About this task – Only the lines holding the word "Open" are wanted; copy each of them from the listing.

Records for processing –

================================

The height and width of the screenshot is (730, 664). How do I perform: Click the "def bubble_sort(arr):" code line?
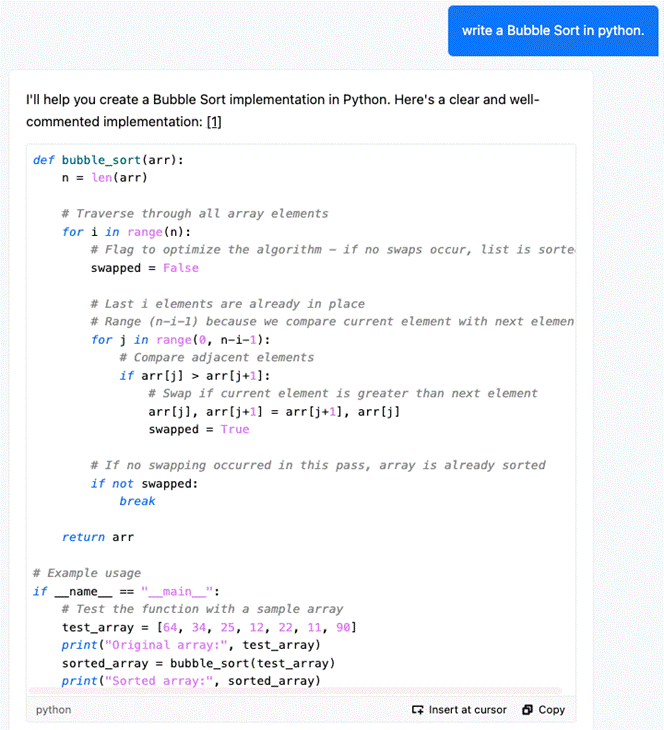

================================

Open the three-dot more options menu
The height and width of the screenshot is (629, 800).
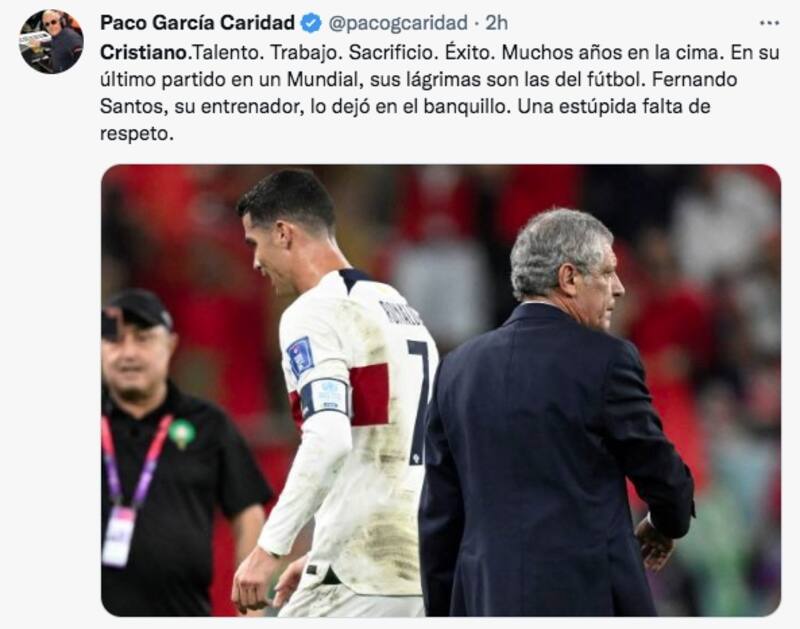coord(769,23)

================================

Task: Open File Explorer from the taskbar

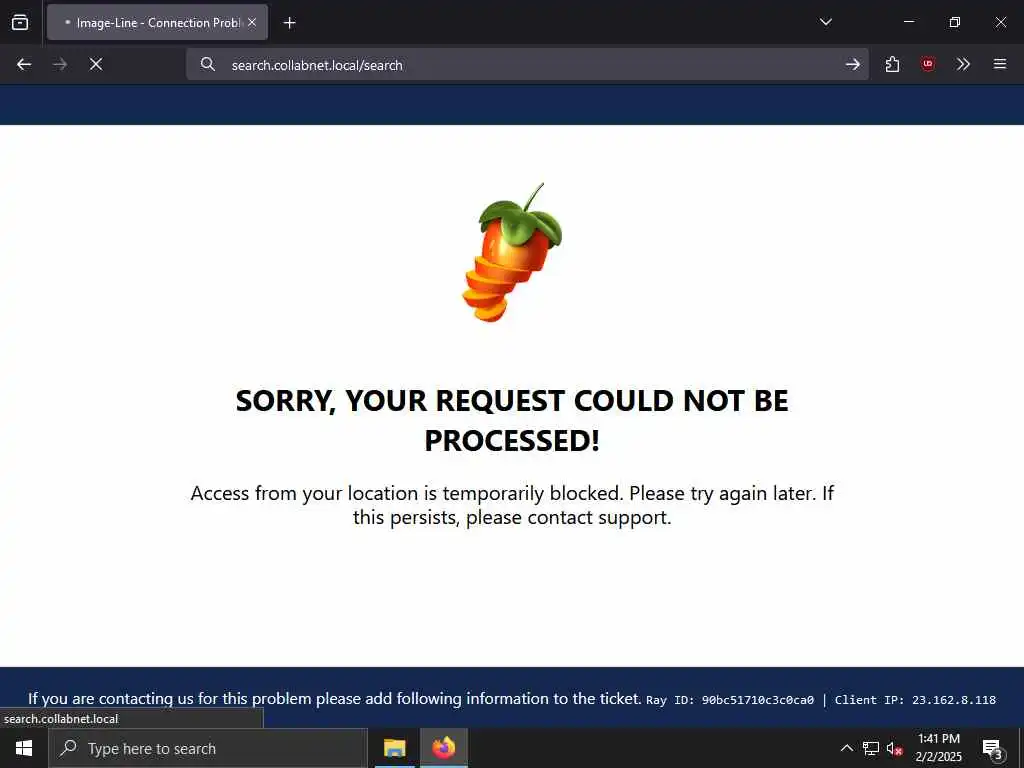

================================

Answer box –
Open the three-dot more options menu
Task: Open File Explorer from the taskbar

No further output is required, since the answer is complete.